Harlan G. "Hap" Palmer III is an American children's musician and guitarist from Los Angeles, California. Palmer's songs specialize in topics aimed at young children, such as math, and reading, or developing motor skills. Palmer released his first recording in 1969, and has composed over 300 songs for children.

==Educating and education==
Palmer taught from 1972 at a school for mentally challenged children, and achieved a master's degree in dance education from the University of California, Los Angeles, in 1983.

== Career ==
His early albums include the Learning Basic Skills Through Music series, (in both English and Spanish language versions) Getting to Know Myself (which features his signature song "Sammy"), Sally the Swinging Snake, and Walter the Waltzing Worm. He released the Halloween song Witches' Brew in 1978, co-written by his then wife Martha Cheney. He also released a series of DVDs and videos called Baby Songs. His album Multiplication Mountain was released on January 15, 2009, and in 2012 Palmer released a DVD of musical picture books. In 2013 Palmer released the album Count, Add, Subtract! Fun with Math, Music, and Movement aimed at teaching mathematical concepts to pre-schoolers, which was reviewed as a "fun way to teach early math concepts".
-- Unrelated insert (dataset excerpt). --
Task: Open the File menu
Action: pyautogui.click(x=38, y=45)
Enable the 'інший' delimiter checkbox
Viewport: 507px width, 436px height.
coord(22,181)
Smithsonian Folkways, the nonprofit record label of the Smithsonian Institution, published over 30 of Palmers' albums. His 2016 release received the Parents' Choice Gold Award, and the American Library Association denoted his recordings as "Best of the Best for Children".

Jill Jarlow in All Ears (Viking, 1991) called him one of America's most prolific children's songwriters, who makes innovative and award-winning recordings. Sonia Taitz in Mothering Heights (William Morrow, 1992) said he is "famous for his [song] videos".